*Problem statement:* Report how many lines in the records below hold "computer", with no other output.

═════ Record excerpts

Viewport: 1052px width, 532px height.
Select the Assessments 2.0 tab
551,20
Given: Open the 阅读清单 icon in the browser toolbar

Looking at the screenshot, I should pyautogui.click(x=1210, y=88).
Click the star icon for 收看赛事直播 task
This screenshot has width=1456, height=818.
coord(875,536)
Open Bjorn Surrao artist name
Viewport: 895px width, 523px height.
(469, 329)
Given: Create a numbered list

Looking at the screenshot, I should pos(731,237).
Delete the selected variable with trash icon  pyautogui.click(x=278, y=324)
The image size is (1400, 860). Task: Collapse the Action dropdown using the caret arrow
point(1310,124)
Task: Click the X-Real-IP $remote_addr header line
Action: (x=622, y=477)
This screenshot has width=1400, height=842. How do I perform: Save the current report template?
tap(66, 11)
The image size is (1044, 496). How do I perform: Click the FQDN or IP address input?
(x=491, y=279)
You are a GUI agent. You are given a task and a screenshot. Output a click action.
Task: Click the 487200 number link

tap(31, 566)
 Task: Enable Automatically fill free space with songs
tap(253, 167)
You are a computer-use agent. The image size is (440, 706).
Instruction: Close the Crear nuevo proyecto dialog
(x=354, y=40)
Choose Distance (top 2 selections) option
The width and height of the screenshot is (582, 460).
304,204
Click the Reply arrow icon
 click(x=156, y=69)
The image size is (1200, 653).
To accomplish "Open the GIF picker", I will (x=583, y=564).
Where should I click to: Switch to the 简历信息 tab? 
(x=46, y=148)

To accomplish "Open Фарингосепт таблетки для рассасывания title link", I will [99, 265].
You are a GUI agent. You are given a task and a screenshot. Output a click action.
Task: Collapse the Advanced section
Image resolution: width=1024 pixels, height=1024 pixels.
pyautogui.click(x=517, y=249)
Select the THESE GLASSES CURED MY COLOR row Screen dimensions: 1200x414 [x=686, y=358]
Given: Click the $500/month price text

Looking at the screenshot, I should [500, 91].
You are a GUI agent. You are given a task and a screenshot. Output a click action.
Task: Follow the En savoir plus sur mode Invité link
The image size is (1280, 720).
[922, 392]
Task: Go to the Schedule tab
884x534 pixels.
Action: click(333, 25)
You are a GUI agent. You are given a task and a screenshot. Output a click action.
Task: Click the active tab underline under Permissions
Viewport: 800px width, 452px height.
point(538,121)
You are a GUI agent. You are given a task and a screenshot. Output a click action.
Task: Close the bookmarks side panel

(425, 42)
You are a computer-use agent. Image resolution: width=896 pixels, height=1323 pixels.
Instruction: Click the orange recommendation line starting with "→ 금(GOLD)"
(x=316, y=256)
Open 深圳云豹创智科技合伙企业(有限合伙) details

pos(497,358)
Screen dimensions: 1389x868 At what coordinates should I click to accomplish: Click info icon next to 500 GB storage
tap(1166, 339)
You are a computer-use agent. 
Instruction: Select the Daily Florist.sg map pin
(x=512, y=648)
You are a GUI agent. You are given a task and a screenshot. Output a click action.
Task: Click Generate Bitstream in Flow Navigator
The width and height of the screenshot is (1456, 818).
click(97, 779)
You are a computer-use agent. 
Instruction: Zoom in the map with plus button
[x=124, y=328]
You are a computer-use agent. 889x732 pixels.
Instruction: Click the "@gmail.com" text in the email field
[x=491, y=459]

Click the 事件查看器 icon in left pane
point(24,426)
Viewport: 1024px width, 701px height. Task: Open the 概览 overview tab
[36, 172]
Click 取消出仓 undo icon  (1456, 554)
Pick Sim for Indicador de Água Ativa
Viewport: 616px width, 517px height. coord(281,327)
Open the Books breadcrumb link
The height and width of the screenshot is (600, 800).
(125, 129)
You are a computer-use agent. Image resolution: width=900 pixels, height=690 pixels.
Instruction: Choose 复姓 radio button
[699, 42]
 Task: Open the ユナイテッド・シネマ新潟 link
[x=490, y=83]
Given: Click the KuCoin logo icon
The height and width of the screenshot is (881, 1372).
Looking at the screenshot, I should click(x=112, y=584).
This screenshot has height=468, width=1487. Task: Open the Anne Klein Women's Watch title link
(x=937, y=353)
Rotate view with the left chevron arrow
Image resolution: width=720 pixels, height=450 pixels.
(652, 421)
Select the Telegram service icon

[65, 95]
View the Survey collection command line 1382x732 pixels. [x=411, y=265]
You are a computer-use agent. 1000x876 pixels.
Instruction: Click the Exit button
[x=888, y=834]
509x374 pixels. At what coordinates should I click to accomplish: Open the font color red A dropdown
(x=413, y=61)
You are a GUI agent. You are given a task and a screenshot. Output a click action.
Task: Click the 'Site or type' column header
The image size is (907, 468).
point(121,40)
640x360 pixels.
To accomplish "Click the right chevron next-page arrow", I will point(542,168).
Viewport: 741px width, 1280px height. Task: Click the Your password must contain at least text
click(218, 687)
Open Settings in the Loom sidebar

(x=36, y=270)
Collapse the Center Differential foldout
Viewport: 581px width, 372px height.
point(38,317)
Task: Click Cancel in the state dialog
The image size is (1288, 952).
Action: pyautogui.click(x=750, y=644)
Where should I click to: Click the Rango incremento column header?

══════════

*Answer space:* 7